The snow hasn’t stopped yet.  Avalanches have closed the pass to the north and the pass to the east.  Our power was out for 28 hours, along with the heat and hot water. 

The mountain had 26 inches of snow in 24 hours, so after our first night with no power we all went up to the ski area for first tracks in the morning.  As they say around here, we got freshies.  Bob has powder skis, long wide straight Big Kahunas.  But Sam and I don’t, and the deep powder was heavy enough that it’d redirect our skis on sections that weren’t steep enough.   We both fell more times than you’d choose to count.  It was epic, but not completely in a good way. 

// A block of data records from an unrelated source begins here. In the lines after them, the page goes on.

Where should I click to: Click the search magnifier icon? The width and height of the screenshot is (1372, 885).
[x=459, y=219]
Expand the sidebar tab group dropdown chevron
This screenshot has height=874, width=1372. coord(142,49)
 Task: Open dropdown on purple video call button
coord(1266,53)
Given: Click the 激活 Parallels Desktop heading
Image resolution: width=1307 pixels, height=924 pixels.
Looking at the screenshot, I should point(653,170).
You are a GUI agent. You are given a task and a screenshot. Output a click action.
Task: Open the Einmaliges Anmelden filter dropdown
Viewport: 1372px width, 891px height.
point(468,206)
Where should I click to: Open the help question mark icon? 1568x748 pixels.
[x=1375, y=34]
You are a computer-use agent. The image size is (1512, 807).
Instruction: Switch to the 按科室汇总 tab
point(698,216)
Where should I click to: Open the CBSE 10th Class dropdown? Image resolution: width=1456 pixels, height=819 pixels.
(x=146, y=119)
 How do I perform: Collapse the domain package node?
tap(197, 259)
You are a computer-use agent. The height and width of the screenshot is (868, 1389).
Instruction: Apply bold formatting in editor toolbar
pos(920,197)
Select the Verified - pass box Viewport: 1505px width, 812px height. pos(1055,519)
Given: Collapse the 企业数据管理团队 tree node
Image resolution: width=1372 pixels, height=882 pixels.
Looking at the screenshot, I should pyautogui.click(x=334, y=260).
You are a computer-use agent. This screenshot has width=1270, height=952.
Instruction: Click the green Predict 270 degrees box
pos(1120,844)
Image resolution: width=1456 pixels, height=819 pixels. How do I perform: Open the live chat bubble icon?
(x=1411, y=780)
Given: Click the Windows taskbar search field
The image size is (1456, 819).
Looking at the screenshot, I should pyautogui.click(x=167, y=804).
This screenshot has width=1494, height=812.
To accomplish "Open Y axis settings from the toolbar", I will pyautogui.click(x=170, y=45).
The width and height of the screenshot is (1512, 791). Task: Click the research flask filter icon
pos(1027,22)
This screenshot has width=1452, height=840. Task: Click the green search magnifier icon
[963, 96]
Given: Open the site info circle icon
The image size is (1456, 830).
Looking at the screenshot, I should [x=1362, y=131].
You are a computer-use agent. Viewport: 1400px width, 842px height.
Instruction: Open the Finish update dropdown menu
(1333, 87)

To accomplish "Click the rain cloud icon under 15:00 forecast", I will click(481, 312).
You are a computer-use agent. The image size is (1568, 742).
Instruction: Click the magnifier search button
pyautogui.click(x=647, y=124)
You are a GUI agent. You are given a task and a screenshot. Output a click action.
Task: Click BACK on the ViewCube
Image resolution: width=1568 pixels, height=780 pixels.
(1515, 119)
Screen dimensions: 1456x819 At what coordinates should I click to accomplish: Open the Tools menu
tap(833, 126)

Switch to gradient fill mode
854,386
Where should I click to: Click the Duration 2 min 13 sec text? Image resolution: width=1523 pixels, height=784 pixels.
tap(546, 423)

We got home to no heat, no light, no hot bath, no computer and a refrigerator/freezer that needed to be emptied.  The coffin freezer in the cellar had gone from 3F to 27F.   And it wasn’t just our road, of course, but whole swathes of the landscape.  Communities to the east are still without power.  People are starting to use the cots set up at the county center, and this part of Colorado had sold out of generators. 

I was tired, so I went to town with Sam for food and a movie while Bob, my hero, dealt with the refrigerator.  We doubled up on covers and the power came back last night. 

The weight of the snow bent down the light on the barn, but that’s our only storm damage

and the turkeys didn’t  seem to mind at all.